Lucila de María del Perpetuo Socorro Godoy Alcayaga, better known as Gabriela Mistral, was born on April, 1889 in Vicuña, Chile. A poet, educator, diplomat and feminist, she was the first Latin American woman to win the Nobel Prize for Literature and was famed for being an educator and feminist. Her published work focuses on a range of topics, from love to sorrow.
Her background was impoverished, as her father left when she was only three. By the time she had reached her mid teens she was working to support her family. Her inspiration for being an educator began when she was taught at a young age by her sister. Her work was very influenced by Romelio Ureta, the love of her life, who committed suicide in 1909. This traumatic event caused Mistral to open her perspectives about death; this is evident in her first award-winning piece, Sonnets of Death, which won her the Juegos Florales contest.
After working as a school teacher, education reformer and increasingly well-known poet, Gabriela Mistral was invited to Mexico in 1922 by the country's Minister of Education to work on a plan to reform libraries and school systems. She published Desolación that year and Lecturas para Mujeres the following year.

***

WRITTEN PROBLEM: Please say whether each of these statements agrees with the passage on Gabriela Mistral, giving yes or no and quoting the deciding words from the passage. 1. Mistral's father left the family when she was three. 2. Sonnets of Death won Mistral the Nobel Prize for Literature. 3. Lecturas para Mujeres came out in 1922, the year Mistral was invited to Mexico.

DATA:
***

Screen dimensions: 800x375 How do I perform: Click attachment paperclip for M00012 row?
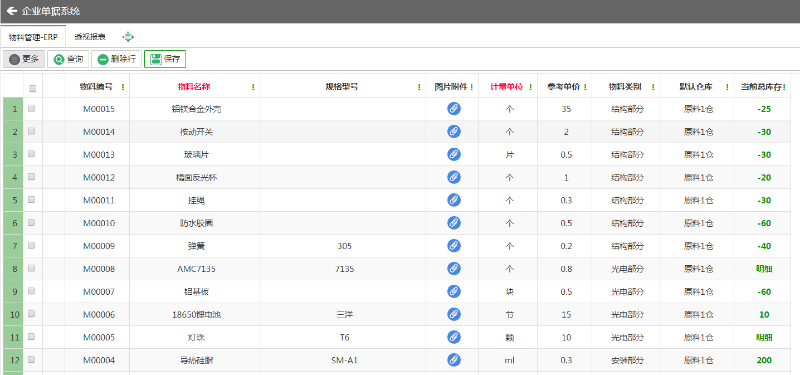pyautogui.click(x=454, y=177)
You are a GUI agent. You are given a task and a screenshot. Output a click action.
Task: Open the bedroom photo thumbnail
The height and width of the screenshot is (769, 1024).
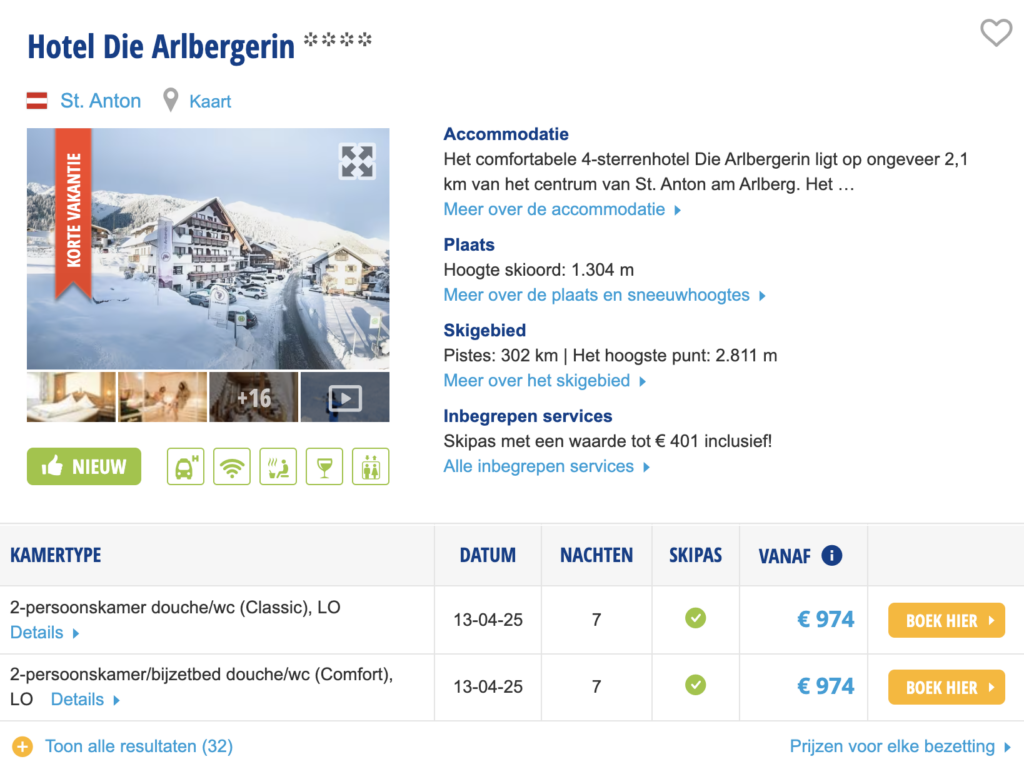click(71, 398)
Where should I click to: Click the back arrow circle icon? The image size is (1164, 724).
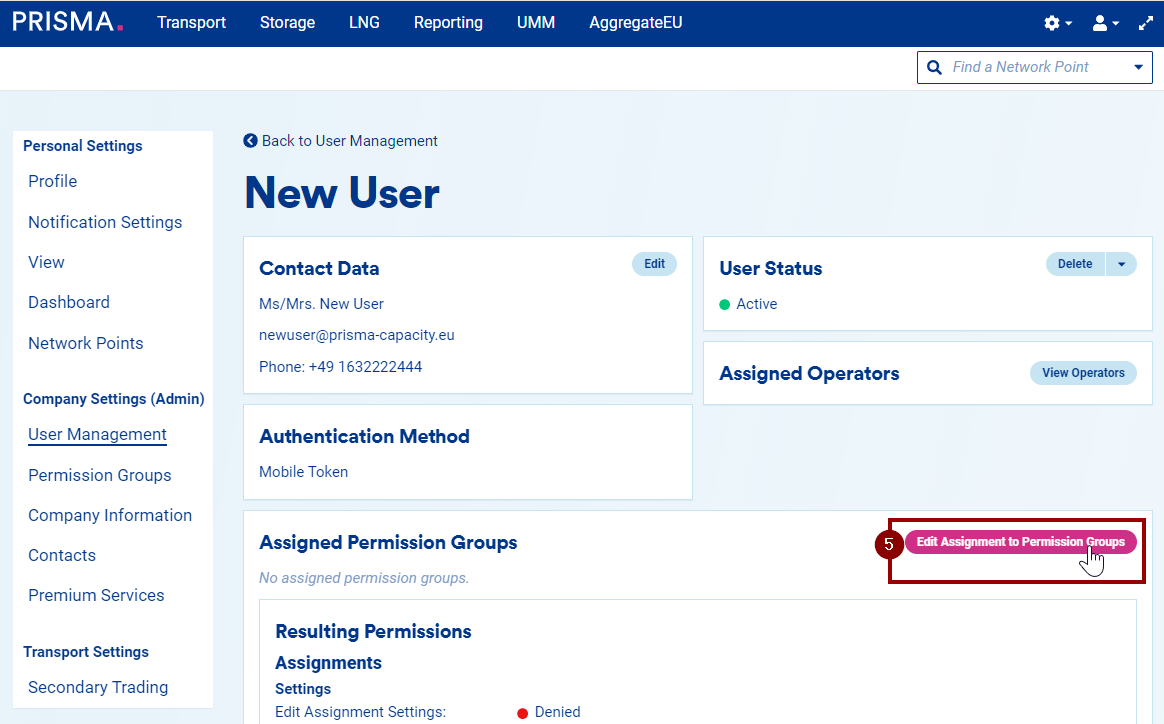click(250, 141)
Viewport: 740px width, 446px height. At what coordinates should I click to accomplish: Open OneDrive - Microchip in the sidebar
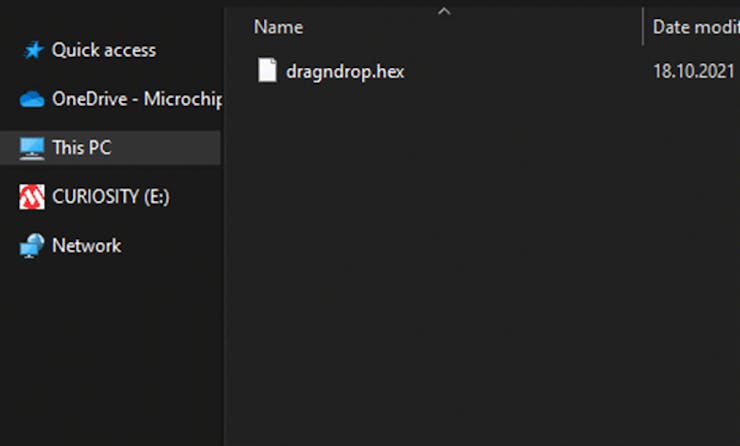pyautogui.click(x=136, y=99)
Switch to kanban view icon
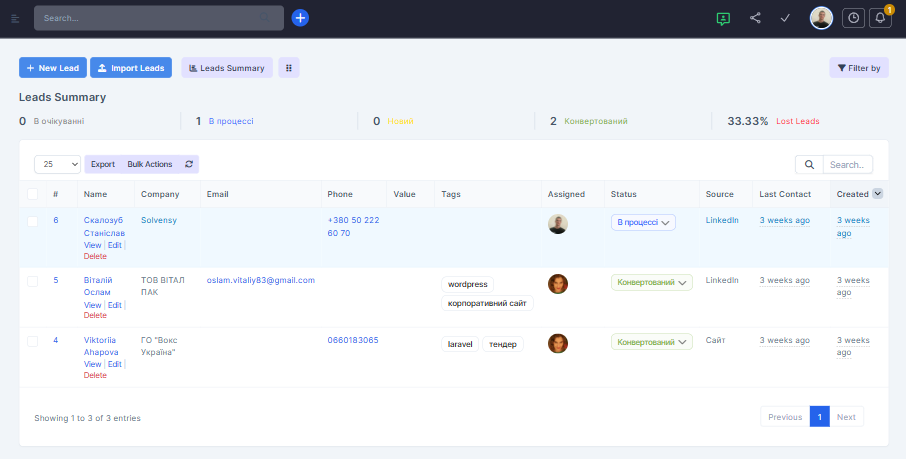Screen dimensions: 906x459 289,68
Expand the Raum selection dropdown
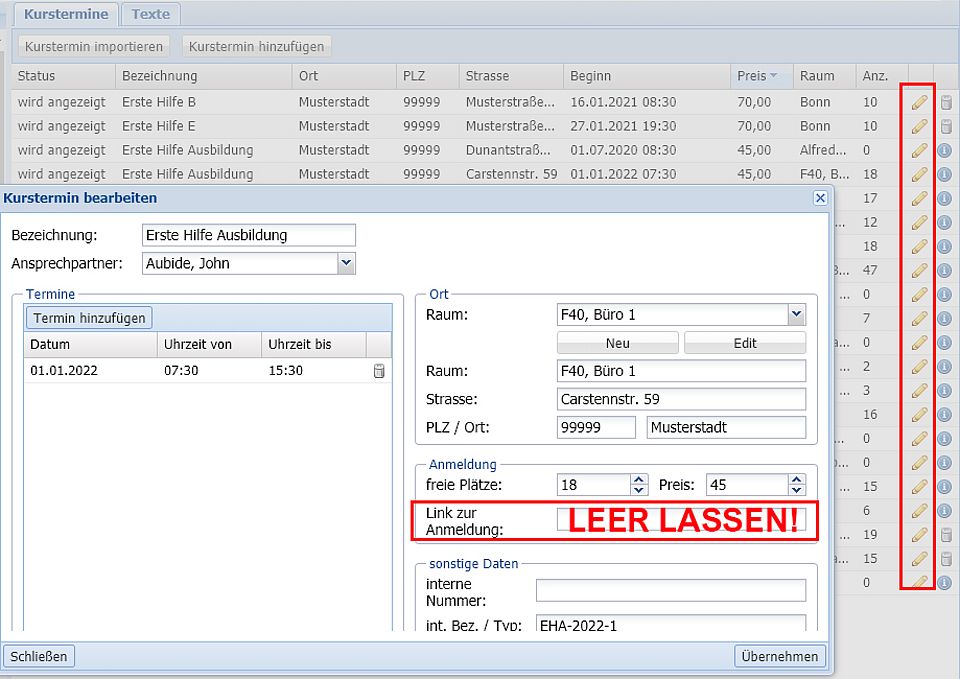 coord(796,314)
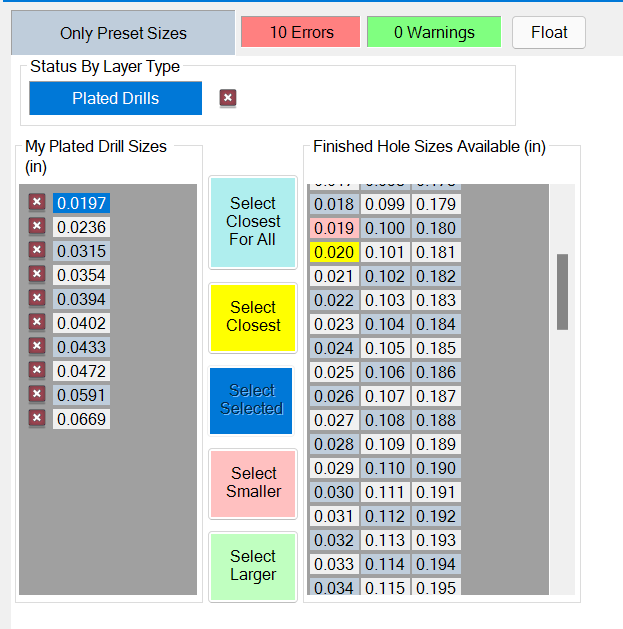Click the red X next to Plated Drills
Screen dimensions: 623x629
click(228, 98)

***

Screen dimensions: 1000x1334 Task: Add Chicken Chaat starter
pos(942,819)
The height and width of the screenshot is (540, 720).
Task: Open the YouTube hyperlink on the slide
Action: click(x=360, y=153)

***

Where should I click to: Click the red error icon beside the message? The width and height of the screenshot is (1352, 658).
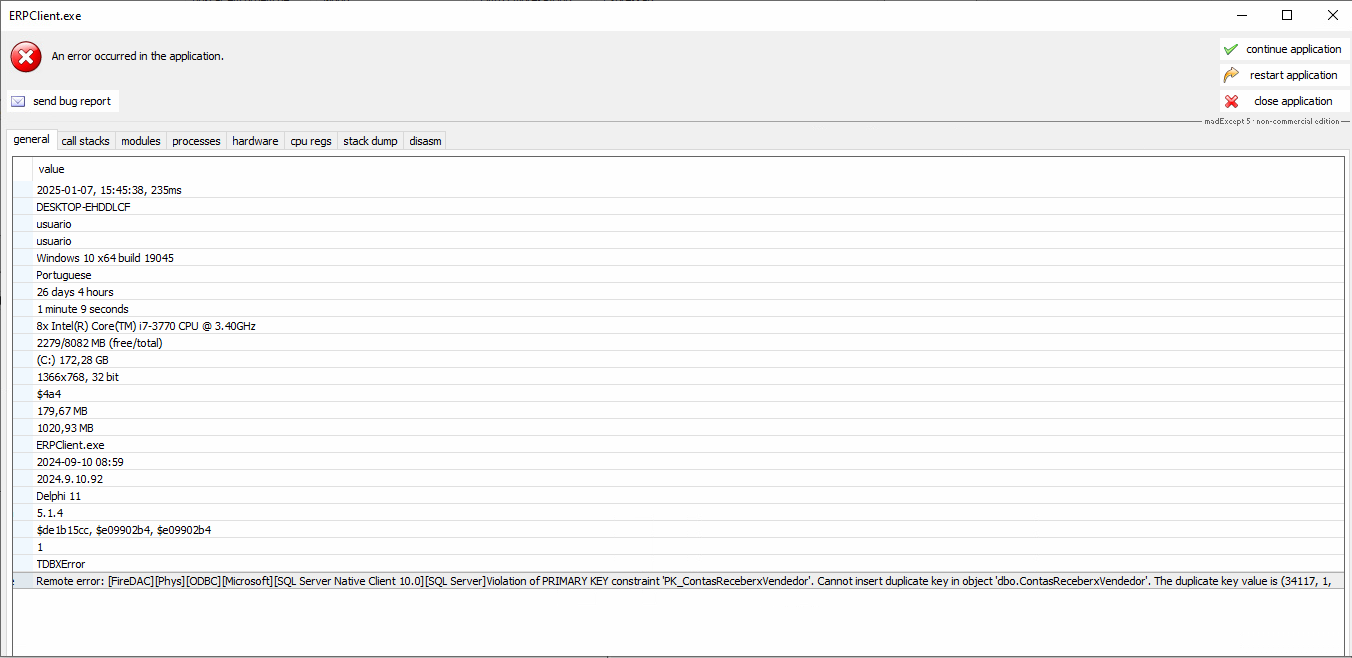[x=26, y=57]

***

RESULT FOR THIS EXERCISE:
1. Yes: "her father left when she was only three"
2. No: "Sonnets of Death, which won her the Juegos Florales contest"
3. No: "She published Desolación that year and Lecturas para Mujeres the following year."